One day someone sat gazing at the big Devils Peak, which shadows Groote Schuur and stands like a rampart of the Citadel Mountain behind. As he gazed he became inspired; he said: 'There should be a monument to Rhodes, just there, on those steep green slopes under the Watch House, where the heavy Dutch cannon were dragged up to defend the bay.' The Rhodes trustees rose up and formed the chorus.

So began the drama of the monument.

The players were reinforced. Watts from London sent a huge bronze group, Physical Energy, which is the beginning in the game of progress. John Swan, with his wonderful head of a Michael Angelo prophet and a later Roman Emperor, Rodin of the English, came himself and drew designs for paradoxical lions.

This was our train of mind as we rode up the fir avenue of Groote Schuur bordered with blue periwinkle flowers.

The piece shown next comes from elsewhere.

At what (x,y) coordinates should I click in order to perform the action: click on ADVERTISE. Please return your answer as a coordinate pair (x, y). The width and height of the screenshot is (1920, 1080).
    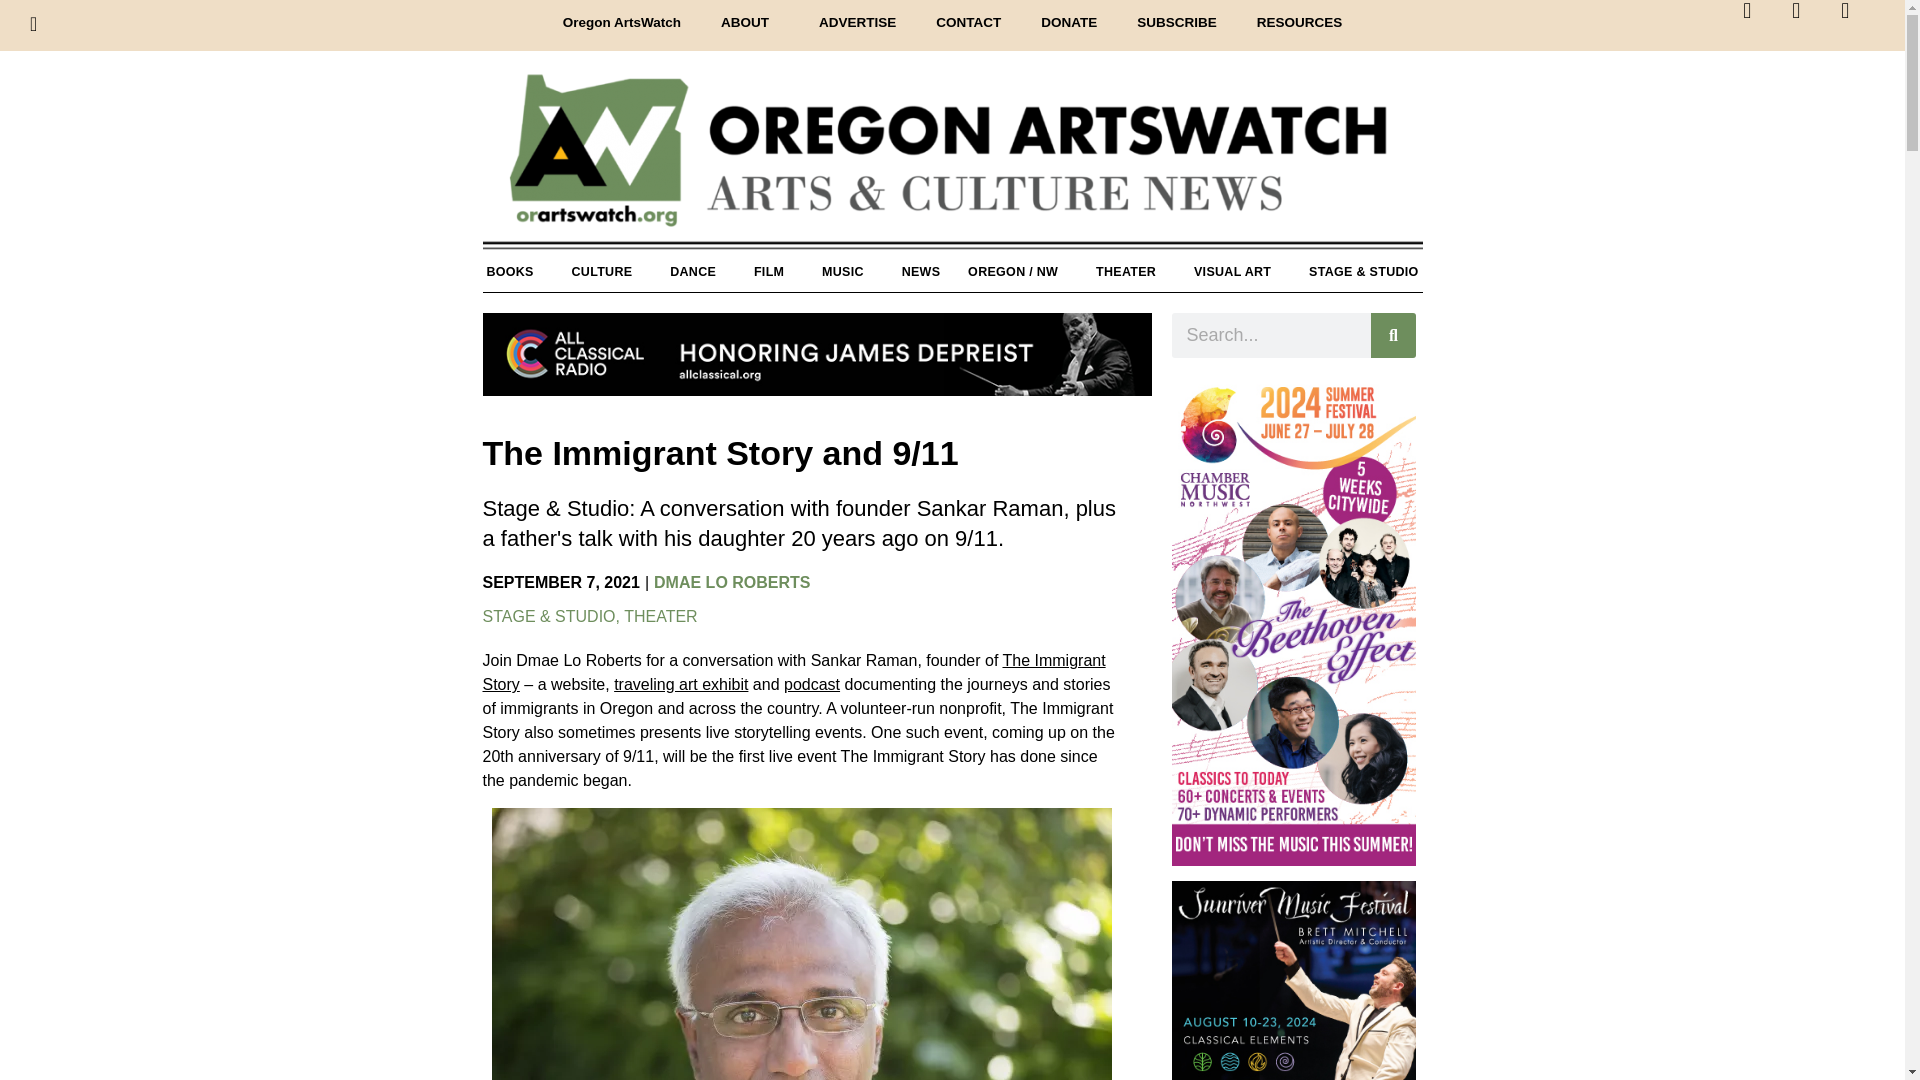
    Looking at the image, I should click on (856, 23).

BLUE HYDRANGEAS AT GROOTE SCHUUR

Home of Rhodes and a hostel for passing visitors of name and fame, it was the 'Great Barn' of long ago—the Great Barn where the 'Company's' corn, grown under such difficulties, was stored in times of plenty, that there should be food for the Company's servants, ever busy fighting off the Hottentots across the Flats, when the Batavian Directors, with great omnipotence, decreed that the homeward-bound fleet should find no room to carry rice to the vegetable settlement of Bonne Esperance. For the Company settled in the shadow, not to found an empire beyond the seas, but to 'grow vegetables for their ships.'

Groote Schuur, the great barn with its present building carefully imitative, its masses of blue hydrangeas and wisteria, white-walled terraces of plumbago and magenta bougainvillæa, and its tall pine-trees and deep, fern-banked glen.